Ali mesmo, poucos anos antes, o almirante
francês Nicholas Durand de Villegaignon havia constituído sua débil França Antártica
em 1555. Sem apoio do rei francês, cansado e desgastado, ele havia voltado para
França em 1559 e, um ano depois, em 1560, seu tio, Mem de Sá, com a sólida
ajuda deste mesmo inquebrantável padre jesuíta Manoel da Nóbrega e de forças
que acorreram de Santos e de São Vicente, havia conseguido derrotar os 300
franceses remanescentes e destruir completamente o forte de Coligny na ilha e
todas as edificações da praia do Flamengo.
Mas cerca de 30 franceses permaneceram no
lugar, escondidos nos matos e vivendo com os índios. Eles mantinham aceso o comércio
do pau-brasil com as naves francesas. E mantinha-se também, acirradíssimo, o ódio
dos tamoios aos portugueses invasores. Rompida a débil paz de Iperoig, os
ataques recrudesceram de parte a parte.
Por outro lado, Manoel da Nóbrega, um político
de raríssima habilidade, tinha certeza que não poderia haver tranqüilidade enquanto
a resistência dos tamoios persistisse. Na sua concepção, era essencial golpeá-los
colocando um núcleo fortificado bem no centro de suas terras, que se estendiam
de Cabo Frio até perto de Bertioga. E esse centro nevrálgico, para ele, era na baía de
Guanabara. Era ali, exatamente ali, onde os franceses haviam tentado fixar sua
malograda França Antártica, que deveria ser erguida a cidadela que embasaria a
criação de uma verdadeira cidade européia.
E essa cidade, que ele e somente ele, com
sua habilidade diplomática e sua persistência incansável, havia conseguido convencer a própria rainha a
criar, essa cidade era fundamental para que São Paulo pudesse existir. Paradoxalmente,
uma cidade que seria criada por paulistas e portugueses, no que seria o Rio de
Janeiro, haveria de ser o baluarte que garantiria a sobrevivência de São Paulo.
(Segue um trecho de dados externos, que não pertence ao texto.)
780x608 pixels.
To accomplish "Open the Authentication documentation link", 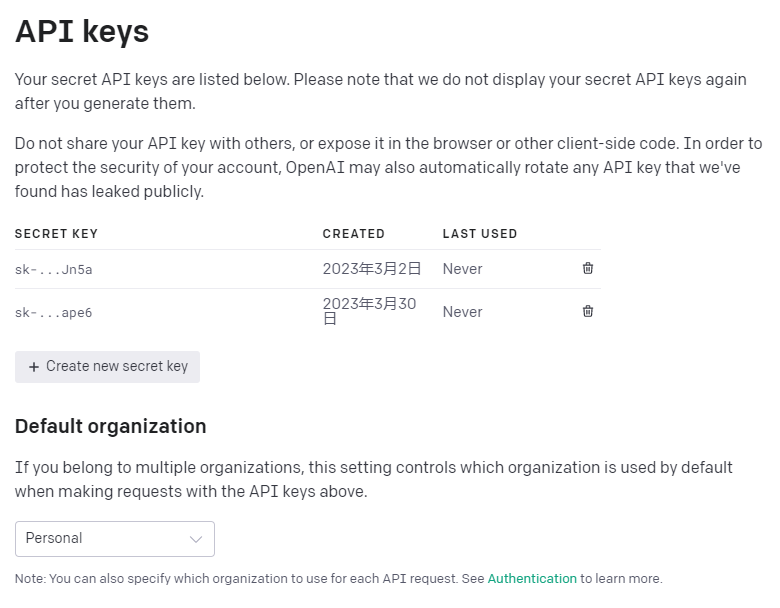I will [532, 579].
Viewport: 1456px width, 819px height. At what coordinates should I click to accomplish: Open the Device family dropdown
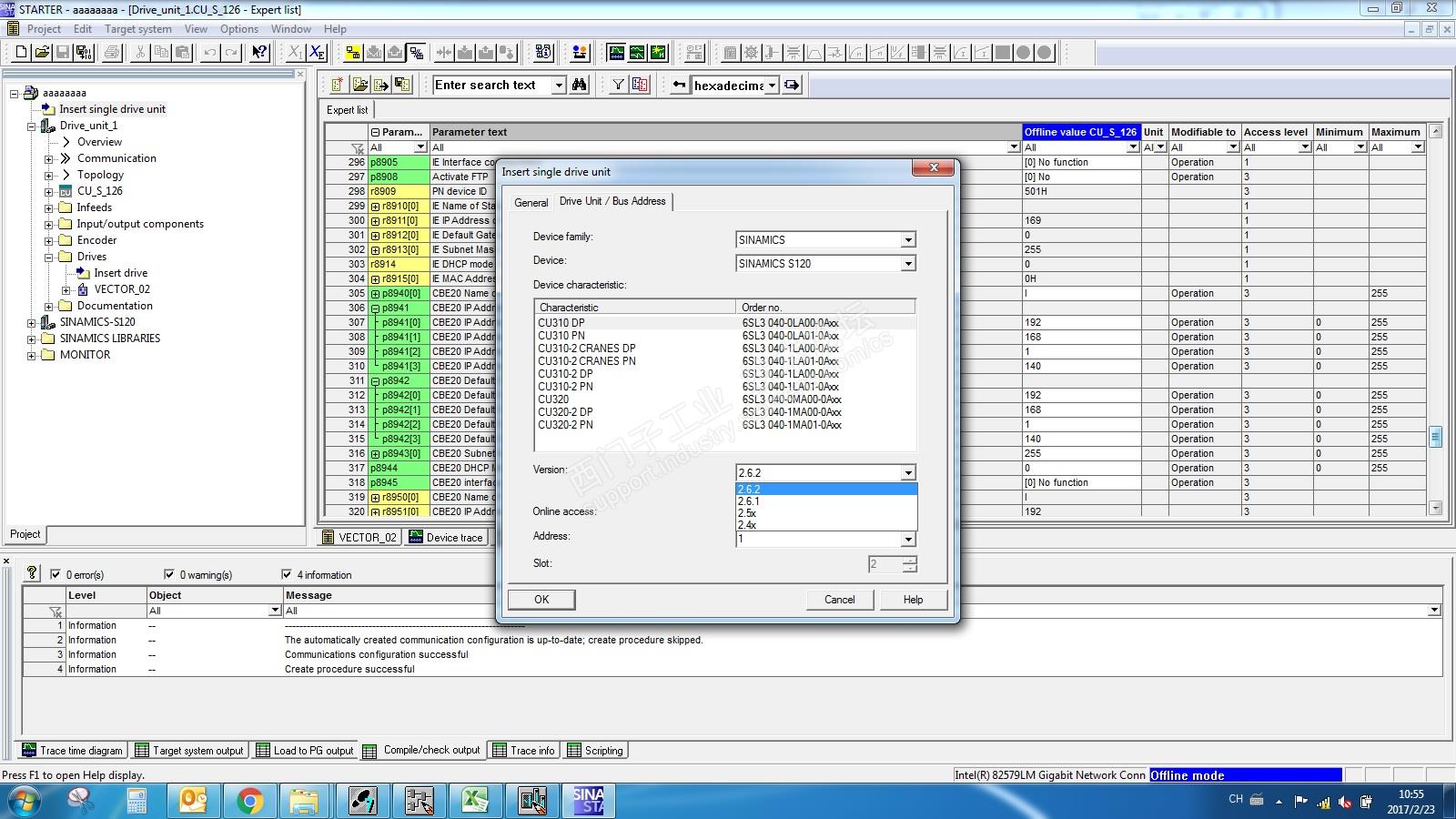point(907,240)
O hábil e visionário Manoel da Nóbrega foi
assim, o grande cérebro por trás da fundação DAS DUAS maiores cidades do Brasil
contemporâneo. Louvam-no por isso os paulistanos de hoje; esquecem-no, por desconhecimento
histórico, os cariocas em sua maioria. Homenageiam apenas Estácio de Sá, cuja
passagem pela Guanabara, depois da fundação da vila, foi meteórica.
Figura: "A PARTIDA DE ESTÁCIO DE SÁ" - quadro de Benedito Calixto - Mostra o padre Manoel da Nóbrega abençoando as naus que partem para ocupar a baía de Guanabara.